You mean Unchecked Exceptions (that extend from RuntimeException) vs Checked Exceptions?
You can manipulate value-level things like EitherT in ways that are not convenient or possible in Java.

EitherT and friends also force you to handle exceptions explicitly before getting a value out. In Java, you can usually just ignore it and "let it bubble up" as someone suggested earlier.

"Manipulate", that's what I meant by "transformations by higher order functions". The point is acknowledged, but I feel in practice it's not always beneficial. There are typically not many more points of use than different transformations.
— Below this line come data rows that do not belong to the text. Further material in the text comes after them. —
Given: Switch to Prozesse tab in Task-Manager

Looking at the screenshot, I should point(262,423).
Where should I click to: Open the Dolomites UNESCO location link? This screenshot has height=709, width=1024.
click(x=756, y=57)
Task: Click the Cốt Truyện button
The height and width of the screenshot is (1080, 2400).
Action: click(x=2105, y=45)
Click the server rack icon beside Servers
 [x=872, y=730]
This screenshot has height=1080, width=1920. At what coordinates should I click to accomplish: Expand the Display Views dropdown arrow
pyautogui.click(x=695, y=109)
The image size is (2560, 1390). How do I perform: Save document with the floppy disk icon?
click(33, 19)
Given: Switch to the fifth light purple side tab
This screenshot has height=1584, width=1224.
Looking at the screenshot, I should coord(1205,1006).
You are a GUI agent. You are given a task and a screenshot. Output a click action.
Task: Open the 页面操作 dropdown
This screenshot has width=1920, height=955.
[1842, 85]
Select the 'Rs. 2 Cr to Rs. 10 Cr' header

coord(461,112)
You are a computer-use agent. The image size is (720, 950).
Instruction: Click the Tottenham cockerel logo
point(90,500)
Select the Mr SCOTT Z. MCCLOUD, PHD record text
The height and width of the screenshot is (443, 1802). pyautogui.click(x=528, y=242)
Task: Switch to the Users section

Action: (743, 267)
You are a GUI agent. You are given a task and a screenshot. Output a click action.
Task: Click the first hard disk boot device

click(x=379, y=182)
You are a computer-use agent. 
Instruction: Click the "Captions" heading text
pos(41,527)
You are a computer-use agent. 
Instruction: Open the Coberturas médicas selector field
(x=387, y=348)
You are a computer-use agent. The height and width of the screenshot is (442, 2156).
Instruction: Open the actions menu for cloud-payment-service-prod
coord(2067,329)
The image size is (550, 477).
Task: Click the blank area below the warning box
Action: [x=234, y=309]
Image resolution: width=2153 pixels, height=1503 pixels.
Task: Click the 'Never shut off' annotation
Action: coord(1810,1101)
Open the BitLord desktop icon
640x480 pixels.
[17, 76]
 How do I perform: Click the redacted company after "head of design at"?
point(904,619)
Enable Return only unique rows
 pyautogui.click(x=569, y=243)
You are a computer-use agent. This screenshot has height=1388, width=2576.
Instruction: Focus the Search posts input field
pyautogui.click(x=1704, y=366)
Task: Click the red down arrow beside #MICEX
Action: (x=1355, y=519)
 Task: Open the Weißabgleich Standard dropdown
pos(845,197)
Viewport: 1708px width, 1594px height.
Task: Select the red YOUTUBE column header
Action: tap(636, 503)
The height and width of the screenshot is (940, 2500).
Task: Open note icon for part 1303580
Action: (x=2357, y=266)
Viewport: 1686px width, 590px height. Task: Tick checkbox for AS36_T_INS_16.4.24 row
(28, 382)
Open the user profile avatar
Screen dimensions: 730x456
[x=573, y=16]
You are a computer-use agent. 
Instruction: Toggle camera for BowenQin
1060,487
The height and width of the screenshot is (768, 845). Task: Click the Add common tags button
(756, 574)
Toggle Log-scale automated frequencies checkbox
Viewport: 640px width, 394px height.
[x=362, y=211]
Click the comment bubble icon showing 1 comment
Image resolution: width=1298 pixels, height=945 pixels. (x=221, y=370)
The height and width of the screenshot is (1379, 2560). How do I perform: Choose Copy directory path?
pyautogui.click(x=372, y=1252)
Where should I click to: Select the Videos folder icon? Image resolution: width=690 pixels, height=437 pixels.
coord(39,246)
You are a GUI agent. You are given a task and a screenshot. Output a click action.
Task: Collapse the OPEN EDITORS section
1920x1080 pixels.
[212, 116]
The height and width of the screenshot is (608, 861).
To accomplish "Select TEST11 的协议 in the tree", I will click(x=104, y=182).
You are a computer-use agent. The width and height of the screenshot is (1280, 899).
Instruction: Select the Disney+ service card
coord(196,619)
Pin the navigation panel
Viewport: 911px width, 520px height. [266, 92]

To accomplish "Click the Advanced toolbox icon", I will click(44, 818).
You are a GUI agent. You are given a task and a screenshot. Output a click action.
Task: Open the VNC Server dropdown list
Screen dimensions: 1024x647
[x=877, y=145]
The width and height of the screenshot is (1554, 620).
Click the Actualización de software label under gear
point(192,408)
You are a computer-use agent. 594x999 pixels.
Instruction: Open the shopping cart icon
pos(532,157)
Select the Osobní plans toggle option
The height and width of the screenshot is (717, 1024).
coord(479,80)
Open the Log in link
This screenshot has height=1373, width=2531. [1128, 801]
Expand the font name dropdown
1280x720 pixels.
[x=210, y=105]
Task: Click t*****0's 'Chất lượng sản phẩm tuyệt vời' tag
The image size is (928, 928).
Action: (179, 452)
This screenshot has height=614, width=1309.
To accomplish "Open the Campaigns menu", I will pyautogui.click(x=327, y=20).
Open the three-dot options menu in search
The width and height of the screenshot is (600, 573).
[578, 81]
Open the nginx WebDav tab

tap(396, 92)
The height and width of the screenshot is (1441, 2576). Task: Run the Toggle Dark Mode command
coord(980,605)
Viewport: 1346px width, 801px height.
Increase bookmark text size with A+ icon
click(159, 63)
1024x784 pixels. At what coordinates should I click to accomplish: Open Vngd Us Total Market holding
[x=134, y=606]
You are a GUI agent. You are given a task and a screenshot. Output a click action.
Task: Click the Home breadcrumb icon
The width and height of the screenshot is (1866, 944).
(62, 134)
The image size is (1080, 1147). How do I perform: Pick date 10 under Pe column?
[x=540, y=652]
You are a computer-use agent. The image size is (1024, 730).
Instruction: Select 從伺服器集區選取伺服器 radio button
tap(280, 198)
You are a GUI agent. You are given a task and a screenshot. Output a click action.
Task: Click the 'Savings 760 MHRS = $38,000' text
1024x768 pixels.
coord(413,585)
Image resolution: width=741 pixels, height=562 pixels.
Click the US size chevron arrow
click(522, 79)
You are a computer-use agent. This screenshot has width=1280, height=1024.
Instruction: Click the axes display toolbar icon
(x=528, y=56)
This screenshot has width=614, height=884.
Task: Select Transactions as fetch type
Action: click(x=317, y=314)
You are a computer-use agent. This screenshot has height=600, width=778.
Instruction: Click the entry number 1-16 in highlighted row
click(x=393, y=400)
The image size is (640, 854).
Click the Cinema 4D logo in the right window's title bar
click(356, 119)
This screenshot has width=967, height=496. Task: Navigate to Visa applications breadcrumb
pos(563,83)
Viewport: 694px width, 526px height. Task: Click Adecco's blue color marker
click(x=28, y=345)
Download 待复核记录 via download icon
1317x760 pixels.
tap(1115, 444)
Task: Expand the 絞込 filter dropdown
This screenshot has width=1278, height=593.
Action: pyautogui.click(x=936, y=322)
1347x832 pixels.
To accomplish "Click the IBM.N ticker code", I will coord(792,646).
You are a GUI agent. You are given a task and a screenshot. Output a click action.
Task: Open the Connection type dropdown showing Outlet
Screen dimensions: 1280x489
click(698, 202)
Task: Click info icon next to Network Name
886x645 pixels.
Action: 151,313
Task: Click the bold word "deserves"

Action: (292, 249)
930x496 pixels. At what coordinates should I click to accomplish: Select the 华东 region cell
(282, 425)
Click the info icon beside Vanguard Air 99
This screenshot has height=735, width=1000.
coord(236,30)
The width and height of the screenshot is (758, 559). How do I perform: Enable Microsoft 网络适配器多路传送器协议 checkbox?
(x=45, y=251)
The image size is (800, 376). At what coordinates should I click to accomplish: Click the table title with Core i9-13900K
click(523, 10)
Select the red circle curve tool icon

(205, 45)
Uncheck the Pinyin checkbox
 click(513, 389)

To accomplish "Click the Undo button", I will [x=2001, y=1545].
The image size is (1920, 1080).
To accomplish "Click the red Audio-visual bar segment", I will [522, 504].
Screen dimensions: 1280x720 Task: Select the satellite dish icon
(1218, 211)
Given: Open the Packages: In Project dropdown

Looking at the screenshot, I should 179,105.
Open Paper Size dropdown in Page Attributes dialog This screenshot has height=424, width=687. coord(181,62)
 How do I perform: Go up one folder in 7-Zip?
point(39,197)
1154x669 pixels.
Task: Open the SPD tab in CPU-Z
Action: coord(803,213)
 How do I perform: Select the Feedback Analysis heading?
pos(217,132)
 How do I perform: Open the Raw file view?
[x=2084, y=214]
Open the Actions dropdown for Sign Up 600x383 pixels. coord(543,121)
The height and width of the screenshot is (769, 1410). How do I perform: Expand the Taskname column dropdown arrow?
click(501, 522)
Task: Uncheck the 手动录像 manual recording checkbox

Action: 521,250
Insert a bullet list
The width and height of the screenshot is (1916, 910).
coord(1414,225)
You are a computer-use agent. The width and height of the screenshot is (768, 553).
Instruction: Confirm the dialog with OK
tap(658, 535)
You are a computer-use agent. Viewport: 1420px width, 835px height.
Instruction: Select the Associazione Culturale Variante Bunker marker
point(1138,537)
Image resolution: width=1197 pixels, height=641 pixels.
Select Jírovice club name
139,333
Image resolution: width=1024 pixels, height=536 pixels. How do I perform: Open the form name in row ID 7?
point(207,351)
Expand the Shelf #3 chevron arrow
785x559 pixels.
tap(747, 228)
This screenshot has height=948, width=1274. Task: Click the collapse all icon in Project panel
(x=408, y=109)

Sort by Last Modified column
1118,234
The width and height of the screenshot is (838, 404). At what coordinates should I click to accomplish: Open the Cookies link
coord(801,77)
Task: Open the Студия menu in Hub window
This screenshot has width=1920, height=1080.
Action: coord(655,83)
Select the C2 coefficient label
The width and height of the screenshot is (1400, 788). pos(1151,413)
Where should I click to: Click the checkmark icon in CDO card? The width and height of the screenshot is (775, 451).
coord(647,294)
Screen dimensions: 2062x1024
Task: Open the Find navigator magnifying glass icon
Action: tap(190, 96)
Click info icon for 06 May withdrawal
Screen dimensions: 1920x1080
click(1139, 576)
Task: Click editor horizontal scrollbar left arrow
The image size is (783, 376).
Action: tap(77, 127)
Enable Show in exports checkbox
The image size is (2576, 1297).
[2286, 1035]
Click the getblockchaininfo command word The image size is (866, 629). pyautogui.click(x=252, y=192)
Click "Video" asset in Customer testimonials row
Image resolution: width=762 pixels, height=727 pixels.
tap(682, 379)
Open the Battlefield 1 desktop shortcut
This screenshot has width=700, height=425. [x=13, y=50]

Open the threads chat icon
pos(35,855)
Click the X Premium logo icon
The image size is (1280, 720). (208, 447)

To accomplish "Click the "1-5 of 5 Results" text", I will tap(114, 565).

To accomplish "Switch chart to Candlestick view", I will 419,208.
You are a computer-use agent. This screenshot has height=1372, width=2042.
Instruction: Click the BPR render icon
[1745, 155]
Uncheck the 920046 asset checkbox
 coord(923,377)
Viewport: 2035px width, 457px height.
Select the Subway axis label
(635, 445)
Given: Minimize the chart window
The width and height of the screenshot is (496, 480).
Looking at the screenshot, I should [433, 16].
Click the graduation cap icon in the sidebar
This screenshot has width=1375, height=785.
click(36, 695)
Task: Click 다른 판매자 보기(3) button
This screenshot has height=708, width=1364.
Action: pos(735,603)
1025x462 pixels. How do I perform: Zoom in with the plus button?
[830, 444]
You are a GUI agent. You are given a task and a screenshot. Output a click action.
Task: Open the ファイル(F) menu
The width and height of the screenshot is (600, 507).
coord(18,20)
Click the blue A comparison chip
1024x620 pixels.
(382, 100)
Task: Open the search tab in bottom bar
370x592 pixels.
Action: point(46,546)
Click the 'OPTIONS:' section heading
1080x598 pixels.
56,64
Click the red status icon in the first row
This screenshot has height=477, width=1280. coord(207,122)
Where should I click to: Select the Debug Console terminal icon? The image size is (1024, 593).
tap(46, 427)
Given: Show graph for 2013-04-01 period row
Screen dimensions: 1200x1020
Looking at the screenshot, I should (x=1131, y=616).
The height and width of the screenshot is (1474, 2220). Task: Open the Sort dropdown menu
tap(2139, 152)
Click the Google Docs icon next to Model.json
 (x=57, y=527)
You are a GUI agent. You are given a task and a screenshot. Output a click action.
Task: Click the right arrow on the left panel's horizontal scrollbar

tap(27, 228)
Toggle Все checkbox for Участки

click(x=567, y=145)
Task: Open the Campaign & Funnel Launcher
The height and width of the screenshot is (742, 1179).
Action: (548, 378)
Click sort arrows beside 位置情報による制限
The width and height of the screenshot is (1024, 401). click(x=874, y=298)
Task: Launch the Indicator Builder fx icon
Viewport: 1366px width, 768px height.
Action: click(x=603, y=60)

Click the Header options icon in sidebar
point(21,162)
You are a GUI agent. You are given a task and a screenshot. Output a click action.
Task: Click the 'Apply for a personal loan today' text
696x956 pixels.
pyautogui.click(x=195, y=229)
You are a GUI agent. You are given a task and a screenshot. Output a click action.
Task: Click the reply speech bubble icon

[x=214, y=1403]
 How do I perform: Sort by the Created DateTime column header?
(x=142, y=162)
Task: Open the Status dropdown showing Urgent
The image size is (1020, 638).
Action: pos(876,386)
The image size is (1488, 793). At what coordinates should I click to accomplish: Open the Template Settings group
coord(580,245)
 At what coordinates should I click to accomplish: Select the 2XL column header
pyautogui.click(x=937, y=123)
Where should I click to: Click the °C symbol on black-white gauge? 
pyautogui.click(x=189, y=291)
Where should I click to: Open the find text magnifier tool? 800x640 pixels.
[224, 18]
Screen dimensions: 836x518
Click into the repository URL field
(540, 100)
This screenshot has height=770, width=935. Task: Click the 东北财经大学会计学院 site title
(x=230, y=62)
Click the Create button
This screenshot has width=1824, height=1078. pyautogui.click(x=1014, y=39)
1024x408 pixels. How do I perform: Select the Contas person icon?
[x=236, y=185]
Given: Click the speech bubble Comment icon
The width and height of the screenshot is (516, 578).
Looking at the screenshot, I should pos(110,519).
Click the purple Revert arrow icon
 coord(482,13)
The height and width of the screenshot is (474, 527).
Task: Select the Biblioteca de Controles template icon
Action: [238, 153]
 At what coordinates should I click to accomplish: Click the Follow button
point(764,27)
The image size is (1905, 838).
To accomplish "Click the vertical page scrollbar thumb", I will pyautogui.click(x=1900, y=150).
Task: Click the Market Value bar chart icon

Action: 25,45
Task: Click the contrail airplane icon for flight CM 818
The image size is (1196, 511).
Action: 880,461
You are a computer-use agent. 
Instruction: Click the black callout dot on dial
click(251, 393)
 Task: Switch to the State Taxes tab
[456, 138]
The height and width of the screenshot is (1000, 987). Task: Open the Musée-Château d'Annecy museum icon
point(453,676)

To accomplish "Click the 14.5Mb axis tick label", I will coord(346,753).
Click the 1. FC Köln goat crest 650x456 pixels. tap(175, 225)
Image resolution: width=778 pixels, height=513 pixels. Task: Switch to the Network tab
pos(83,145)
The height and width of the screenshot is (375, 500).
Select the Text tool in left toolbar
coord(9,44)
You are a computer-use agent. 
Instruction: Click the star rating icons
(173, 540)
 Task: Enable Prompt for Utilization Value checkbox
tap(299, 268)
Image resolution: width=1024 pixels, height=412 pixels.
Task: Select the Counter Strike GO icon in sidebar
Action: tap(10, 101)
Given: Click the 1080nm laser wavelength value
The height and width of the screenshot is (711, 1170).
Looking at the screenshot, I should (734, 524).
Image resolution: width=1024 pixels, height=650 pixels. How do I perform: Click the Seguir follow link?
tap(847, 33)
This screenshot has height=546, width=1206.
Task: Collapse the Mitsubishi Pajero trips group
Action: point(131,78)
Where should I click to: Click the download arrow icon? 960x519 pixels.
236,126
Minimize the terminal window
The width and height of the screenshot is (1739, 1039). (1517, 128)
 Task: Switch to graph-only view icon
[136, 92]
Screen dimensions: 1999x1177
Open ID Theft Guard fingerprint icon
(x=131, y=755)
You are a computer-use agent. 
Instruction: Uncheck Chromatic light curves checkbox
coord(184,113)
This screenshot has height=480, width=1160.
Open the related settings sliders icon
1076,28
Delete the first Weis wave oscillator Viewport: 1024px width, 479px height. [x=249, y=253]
Doing the stuff inline (with catch blocks) is often better since there's less conceptual overhead.

"Bubbling up", that's exactly what the monad instance gives you. How EitherT is supposed to be used. That's why I said there's not much difference from a practical standpoint. So no, EitherT does not force any better style than checked exceptions (but it makes it really inconvenient to traverse regions of code with differing sets of exceptions).

I still feel that the C-style way of handling error codes is superior in most situations, from a writeability and readability perspective. The big problem is it doesn't enforce error handling. Another problem is it's totally unsuited for quick and dirty scripts like I can write with Python "unchecked" exceptions: Just do it, and tell me if there were errors (I might or might know which ones are possible) only at runtime.